Deeper in the dungeon you met the Dursts – bursting from the earthen walls of their secret subterranean den, long yellow claws and lifeless eyes snarling and bloodthirsty. Putting the foul beasts to the sword, you claimed a spellbook, a magical cloak, thieves’ tools, and a handful of other items obviously looted from the cult’s victims – many, it seems, were adventurers not unlike yourselves.

No choices left, you descend another dark stone stairway into the deafening cacophony of chanting voices. A gaping reliquary greeted you, but the interminable intonations drew you to a nearby portcullis keeping you from a enormous chamber filled with dark spectral figures rhythmically swaying in front of a blood stained altar above inky black water. Voices crashing in relentless waves on your ears, their words are now clear: “He is the Ancient. He is the Land. By blood and soil.”

Unable to lift the portcullis from the outside you uncovered a secret passage through the nearby cells where sacrifices were held prior to use.

While the rest of you prepared for battle, Zenbis charged into the room, leapt onto the dais, and let loose a thunderwave. The blast dissipated the ghostly cultists, but awakened a shambling mound of foul carrion and bones in an alcove. It congeals into an enormous, teeming mass of rotting flesh, clattering bones, and decay.

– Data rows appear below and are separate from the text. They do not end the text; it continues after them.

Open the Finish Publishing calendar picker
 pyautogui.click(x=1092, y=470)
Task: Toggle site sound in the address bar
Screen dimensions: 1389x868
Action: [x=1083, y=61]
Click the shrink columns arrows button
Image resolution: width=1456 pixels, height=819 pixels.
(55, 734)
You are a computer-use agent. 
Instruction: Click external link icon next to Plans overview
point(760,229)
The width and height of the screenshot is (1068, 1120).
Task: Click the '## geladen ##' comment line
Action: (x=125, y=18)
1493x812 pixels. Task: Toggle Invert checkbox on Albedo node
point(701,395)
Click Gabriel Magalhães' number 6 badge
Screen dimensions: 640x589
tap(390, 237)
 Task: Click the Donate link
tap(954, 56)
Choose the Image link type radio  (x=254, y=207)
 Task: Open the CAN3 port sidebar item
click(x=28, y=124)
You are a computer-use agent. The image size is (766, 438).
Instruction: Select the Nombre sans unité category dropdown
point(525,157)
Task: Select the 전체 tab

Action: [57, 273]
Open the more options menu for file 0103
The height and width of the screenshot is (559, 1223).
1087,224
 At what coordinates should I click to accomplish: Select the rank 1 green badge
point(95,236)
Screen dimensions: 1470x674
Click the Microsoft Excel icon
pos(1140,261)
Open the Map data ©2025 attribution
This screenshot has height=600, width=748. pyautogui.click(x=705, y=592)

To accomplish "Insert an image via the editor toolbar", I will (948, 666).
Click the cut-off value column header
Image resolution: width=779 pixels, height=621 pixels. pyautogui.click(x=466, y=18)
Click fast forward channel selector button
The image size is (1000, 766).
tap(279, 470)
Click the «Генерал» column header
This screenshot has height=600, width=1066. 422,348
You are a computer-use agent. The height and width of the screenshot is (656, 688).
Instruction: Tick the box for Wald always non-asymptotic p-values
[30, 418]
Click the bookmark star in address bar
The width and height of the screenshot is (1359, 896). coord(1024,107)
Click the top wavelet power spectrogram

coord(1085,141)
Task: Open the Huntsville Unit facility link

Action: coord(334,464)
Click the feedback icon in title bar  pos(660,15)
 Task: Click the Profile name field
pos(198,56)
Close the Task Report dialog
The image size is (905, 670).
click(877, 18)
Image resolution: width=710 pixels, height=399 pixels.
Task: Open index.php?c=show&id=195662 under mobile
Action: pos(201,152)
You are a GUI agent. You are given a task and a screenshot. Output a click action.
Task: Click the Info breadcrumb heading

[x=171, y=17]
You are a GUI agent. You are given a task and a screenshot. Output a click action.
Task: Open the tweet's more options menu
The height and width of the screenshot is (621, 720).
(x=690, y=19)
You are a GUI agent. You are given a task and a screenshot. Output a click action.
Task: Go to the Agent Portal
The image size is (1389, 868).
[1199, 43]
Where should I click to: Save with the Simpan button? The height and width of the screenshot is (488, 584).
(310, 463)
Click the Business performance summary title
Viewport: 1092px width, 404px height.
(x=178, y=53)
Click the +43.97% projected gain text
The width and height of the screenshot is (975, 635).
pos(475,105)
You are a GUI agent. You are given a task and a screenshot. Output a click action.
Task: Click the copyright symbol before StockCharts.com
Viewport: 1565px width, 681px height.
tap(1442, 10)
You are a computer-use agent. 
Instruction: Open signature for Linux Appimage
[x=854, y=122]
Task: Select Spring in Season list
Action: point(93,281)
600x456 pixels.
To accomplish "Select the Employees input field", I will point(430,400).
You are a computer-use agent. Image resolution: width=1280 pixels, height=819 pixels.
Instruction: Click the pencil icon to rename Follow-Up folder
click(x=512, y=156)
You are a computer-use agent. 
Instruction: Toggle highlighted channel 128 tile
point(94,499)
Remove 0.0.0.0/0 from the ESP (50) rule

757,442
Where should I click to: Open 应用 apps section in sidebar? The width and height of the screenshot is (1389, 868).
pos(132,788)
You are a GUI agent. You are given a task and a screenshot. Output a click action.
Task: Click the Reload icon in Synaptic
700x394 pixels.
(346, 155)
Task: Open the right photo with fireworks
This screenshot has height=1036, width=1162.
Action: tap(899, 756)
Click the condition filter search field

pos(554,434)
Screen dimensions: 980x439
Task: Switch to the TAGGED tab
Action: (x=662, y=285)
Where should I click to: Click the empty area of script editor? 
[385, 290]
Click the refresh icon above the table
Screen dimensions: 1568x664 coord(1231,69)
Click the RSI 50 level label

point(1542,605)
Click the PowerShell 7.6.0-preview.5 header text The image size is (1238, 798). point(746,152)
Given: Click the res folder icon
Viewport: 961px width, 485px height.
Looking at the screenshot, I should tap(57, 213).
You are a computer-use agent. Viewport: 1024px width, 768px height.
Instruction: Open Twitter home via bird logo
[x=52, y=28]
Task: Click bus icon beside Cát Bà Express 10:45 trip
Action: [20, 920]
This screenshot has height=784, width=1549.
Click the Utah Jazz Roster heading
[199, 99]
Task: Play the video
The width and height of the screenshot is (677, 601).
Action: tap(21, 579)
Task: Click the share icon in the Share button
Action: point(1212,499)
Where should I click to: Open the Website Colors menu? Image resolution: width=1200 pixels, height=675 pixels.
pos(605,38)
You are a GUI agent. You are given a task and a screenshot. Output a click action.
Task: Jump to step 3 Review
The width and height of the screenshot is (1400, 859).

As the party battled the creature, it engulfed Shera. Inside the beast, with arrows and magic thudding against it, she found a swaddled infant imprisoned by pulsing tendrils of filth. Blow by blow she snapped each one, spewing gore and bile. But, when she broke the last one, the creature erupted in a towering cascade of decay and fell still.

Durst Manor, though, now denied the sacrifice of the party, shuddered in rage. Stone, brick, and timber cracked and snapped in hatred. You raced to exit and burst out of the structure onto the mud outside at last.
As you caught your breath, a little mechanical creature unlike anything you’d ever seen picked up a beam of wood on the ground nearby. With a whirr, it planted the sign firmly in the ground: “Death House! Do Not Speak to The Children!”